Australia's corporate regulator has opened an investigation into the outage that brought the share market to a standstill last week.
The Australian Securities Exchange (ASX) revealed the probe on Monday, which it acknowledged was "appropriate" given ASIC’s role as the supervisor of trading on domestic markets.
“ASIC has confirmed to ASX that it is conducting an investigation into the ASX Trade outage on Monday 16 November 2020,” the exchange said in a statement.
“ASX acknowledges that this is appropriate given ASIC’s regulatory oversight. ASX takes its obligations very seriously and will cooperate fully with ASIC.”
The outage, which took place shortly after the ASX opened last Monday, was blamed on “software issues” on the new equity trading platform's first day, despite extensive testing.
It is one of the worst glitches to hit equity trading in recent years, with the last comparable disruption experienced back in 2016.
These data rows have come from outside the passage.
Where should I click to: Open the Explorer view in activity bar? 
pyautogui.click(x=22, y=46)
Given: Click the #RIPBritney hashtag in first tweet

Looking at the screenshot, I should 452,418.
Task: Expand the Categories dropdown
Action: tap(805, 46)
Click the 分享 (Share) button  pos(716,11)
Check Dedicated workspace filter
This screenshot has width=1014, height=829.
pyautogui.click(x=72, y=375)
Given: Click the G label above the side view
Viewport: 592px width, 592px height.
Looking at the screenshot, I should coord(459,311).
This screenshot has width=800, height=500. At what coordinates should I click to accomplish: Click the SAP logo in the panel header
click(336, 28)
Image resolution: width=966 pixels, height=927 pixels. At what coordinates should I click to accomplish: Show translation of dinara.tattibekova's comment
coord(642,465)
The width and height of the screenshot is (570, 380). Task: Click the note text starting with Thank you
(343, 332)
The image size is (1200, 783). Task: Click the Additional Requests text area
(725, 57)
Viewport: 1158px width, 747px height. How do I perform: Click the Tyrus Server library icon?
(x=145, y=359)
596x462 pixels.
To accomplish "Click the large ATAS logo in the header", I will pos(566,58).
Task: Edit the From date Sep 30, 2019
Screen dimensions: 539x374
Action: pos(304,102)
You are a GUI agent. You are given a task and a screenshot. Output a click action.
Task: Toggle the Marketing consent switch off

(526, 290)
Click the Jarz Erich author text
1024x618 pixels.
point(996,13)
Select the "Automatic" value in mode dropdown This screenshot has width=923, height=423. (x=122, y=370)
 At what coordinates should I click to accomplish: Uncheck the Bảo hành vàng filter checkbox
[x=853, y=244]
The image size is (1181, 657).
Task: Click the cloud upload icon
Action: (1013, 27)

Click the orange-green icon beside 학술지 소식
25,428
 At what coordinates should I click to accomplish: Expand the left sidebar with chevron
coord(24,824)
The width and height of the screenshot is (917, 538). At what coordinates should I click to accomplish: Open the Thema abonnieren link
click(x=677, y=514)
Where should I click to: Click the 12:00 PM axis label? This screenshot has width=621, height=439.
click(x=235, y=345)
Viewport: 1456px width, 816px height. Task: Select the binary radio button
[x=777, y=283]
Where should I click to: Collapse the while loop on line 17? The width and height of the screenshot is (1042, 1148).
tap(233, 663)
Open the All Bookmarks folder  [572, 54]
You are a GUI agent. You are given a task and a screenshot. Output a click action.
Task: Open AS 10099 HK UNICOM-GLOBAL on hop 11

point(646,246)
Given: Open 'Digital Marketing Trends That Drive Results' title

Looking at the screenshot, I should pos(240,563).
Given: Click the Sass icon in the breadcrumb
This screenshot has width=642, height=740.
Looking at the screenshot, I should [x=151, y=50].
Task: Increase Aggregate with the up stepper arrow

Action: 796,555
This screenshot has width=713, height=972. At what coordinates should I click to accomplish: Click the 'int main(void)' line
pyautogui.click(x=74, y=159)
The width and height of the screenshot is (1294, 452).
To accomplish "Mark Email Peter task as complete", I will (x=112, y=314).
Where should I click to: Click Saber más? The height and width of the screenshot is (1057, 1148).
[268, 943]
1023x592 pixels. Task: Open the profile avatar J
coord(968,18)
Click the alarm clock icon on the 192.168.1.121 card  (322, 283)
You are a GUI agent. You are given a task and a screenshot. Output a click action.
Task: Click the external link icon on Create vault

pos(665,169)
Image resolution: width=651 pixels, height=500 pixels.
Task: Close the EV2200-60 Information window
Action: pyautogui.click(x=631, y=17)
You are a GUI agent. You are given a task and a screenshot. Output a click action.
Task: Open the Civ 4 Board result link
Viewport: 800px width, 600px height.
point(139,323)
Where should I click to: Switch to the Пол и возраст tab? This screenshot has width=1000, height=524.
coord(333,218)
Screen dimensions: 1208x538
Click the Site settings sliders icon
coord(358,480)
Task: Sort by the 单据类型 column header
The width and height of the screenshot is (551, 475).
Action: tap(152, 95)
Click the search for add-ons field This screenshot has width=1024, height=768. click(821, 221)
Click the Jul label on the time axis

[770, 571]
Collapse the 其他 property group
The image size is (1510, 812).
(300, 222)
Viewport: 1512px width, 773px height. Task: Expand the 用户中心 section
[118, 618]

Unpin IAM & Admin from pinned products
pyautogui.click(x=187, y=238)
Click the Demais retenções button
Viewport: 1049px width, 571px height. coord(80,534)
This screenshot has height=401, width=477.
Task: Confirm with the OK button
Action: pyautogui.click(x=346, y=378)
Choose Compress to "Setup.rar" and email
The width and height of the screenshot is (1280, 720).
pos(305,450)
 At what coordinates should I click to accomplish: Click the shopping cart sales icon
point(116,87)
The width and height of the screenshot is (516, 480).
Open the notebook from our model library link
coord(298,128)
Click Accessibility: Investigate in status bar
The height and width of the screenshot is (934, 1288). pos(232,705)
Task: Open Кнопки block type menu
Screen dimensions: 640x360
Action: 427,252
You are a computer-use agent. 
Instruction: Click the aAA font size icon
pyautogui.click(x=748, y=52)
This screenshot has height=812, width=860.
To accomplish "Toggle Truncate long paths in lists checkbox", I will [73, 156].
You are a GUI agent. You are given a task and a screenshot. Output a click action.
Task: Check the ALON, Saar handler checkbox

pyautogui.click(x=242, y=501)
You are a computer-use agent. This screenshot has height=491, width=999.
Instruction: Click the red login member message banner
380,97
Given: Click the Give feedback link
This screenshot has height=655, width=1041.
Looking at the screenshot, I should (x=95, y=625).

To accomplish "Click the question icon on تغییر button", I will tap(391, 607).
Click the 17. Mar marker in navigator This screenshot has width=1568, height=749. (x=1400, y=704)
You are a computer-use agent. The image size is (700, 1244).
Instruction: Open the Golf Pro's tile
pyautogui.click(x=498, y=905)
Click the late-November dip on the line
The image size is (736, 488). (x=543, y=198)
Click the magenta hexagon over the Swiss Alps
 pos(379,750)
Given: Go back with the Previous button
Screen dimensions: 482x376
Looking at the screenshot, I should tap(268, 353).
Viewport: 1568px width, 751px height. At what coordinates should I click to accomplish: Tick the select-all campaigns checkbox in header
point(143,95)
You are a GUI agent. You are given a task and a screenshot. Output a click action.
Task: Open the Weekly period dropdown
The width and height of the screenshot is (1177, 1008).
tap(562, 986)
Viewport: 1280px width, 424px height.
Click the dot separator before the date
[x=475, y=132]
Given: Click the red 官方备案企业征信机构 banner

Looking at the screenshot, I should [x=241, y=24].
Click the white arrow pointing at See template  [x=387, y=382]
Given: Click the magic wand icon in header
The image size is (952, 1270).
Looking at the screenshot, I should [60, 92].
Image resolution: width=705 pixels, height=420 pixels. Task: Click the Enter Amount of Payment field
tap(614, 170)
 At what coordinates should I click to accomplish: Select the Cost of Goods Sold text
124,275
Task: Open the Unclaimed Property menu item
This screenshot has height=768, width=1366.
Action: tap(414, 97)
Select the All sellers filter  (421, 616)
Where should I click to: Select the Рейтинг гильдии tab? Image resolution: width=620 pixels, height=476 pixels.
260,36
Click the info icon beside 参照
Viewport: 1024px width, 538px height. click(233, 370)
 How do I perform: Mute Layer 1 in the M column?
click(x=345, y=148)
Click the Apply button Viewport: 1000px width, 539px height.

At the time, ASIC labelled the outage of “significant concern” given the criticality of the ASX to Australia’s national economy.
It said an evaluation of whether relevant requirements under the Corporations Act were followed, as well as its obligations under its Australian Market Licence, would take place.
The ASX also used the update on Monday to confirm that it had successfully applied a ‘fix’ to ASX Centre Point, which has been down since last Tuesday.
Centre Point is the country’s only dark order matching system, and sits within the ASX Trade system.
“Given ASX’s commitment to provide 24 business hours’ notice, Centre Point will recommence tomorrow, Tuesday 24 November 2020,” the ASX added.